----- 文档段落
\(200\)行纯干货的代码,一发\(WA\)掉真的是让人窒息,幸好最后找到了锅在哪。(差点就要弃掉了\(QAQ\))
【调出来的时候真的是要高兴到哭出来了\(TwT\)】
这个题有很多种写法,但是大多数都是强行水过去的,正解的话应该是\(SA\)或者\(SAM\)搞一些数据结构维护。我在这里选择的是线段树维护\(RMQ\),第一问就变成了区间颜色个数,第二问把第一问的答案差分对应到每个颜色上。放\(SA+\)莫队的人好像很少,这里我给一发清新脱俗又臭又长的代码供大家参考。
说句实话,如果我会\(SAM\)的话绝对不会用这种毒瘤写法。太\(TM\)难调了。
#include <bits/stdc++.h>
using namespace std;
const int N = 600010;
const int INF = 0x7fffffff;
#define ls (p << 1)
#define rs (p << 1 | 1)
----------
----- 材料摘录
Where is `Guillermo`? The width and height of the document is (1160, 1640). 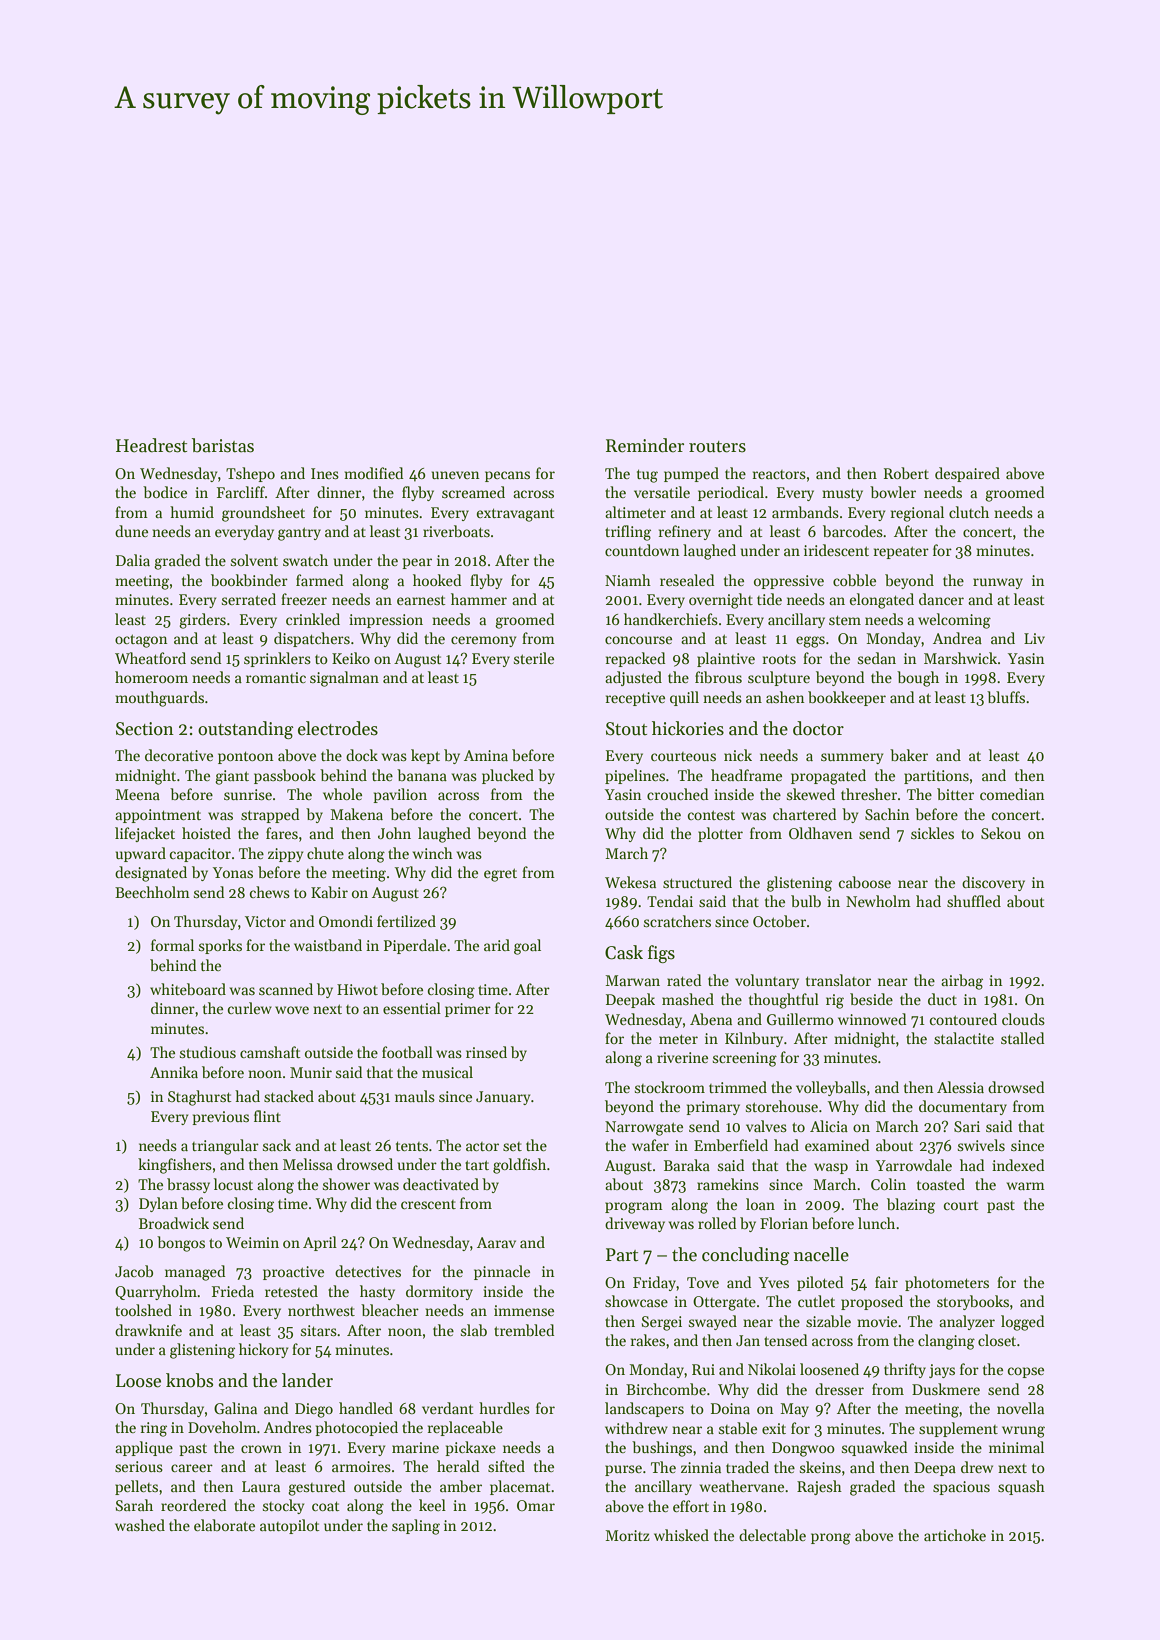 Guillermo is located at coordinates (800, 1019).
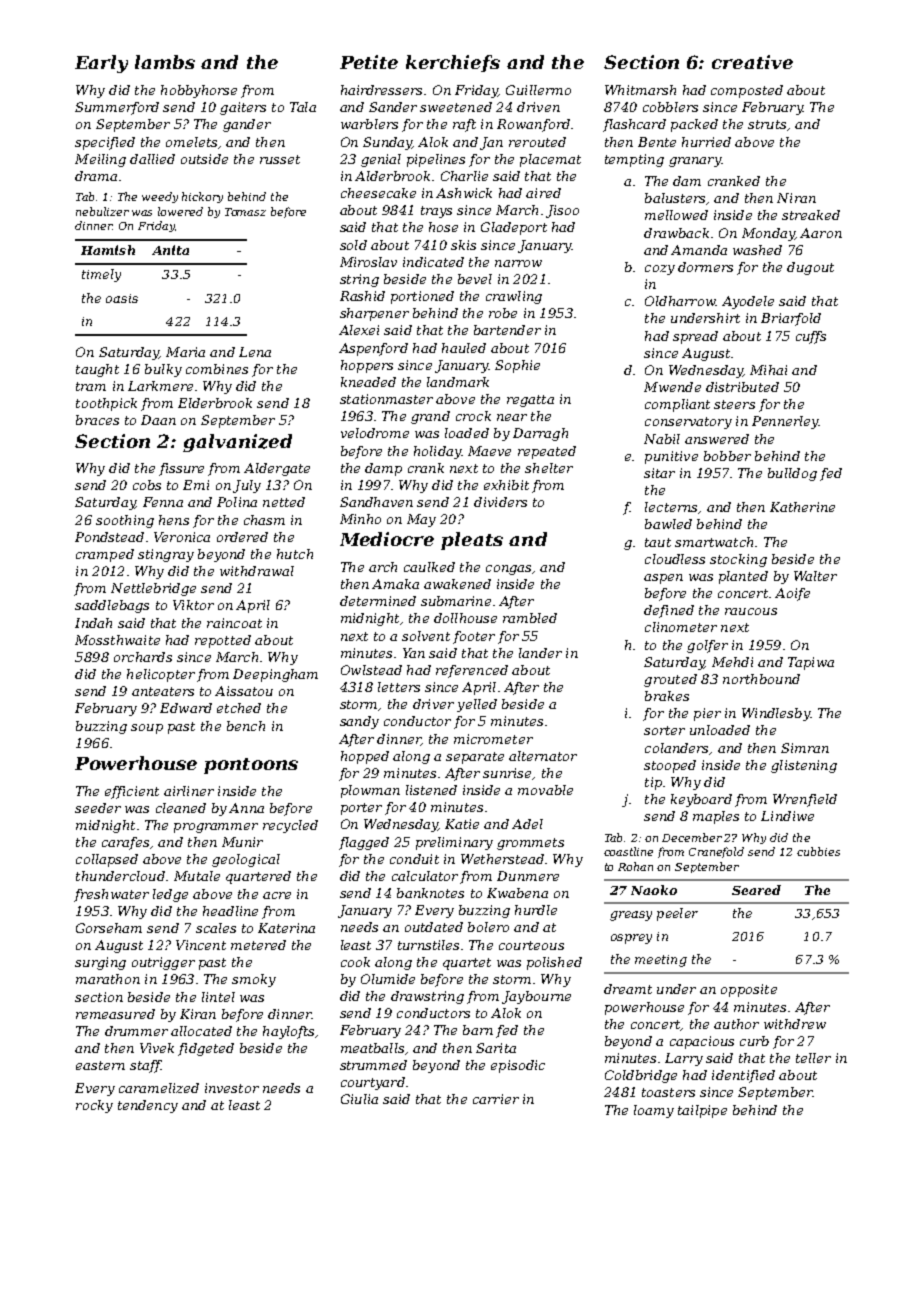  What do you see at coordinates (464, 348) in the screenshot?
I see `hauled` at bounding box center [464, 348].
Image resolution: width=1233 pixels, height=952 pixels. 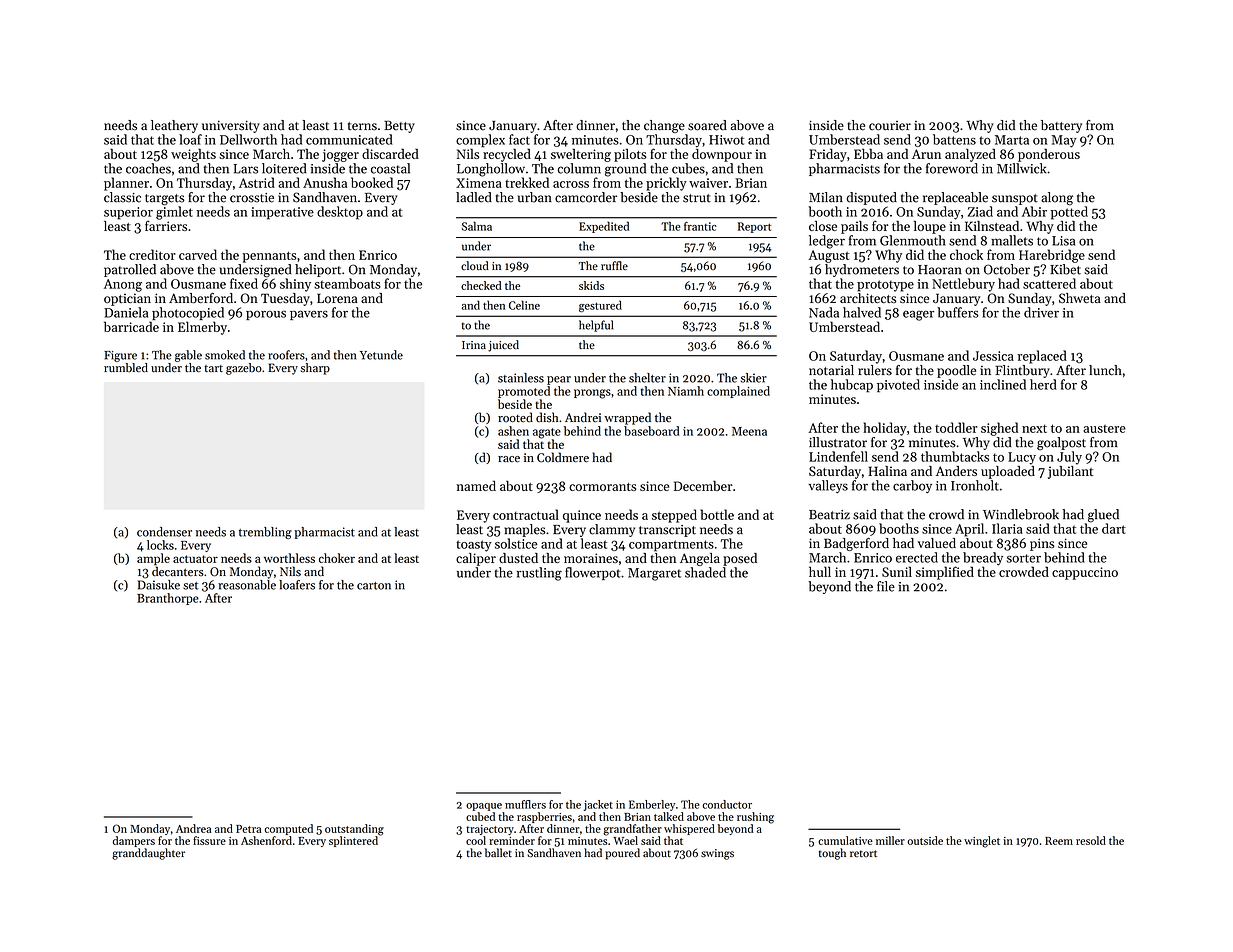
----------
## 挑战任务
[a] 请重写文档段落中从含有“说句实话,如果我会\(SAM”的词句开始、到“#define ls (p << 1)”为止的部分，并把其中的“毒瘤写法”换成“复杂写法”。
[b] 列出文档段落代码里所有以“#”开头的行。

## 任务答案
[a]
说句实话,如果我会\(SAM\)的话绝对不会用这种复杂写法。太\(TM\)难调了。
#include <bits/stdc++.h>
using namespace std;
const int N = 600010;
const int INF = 0x7fffffff;
#define ls (p << 1)

[b]
#include <bits/stdc++.h>
#define ls (p << 1)
#define rs (p << 1 | 1)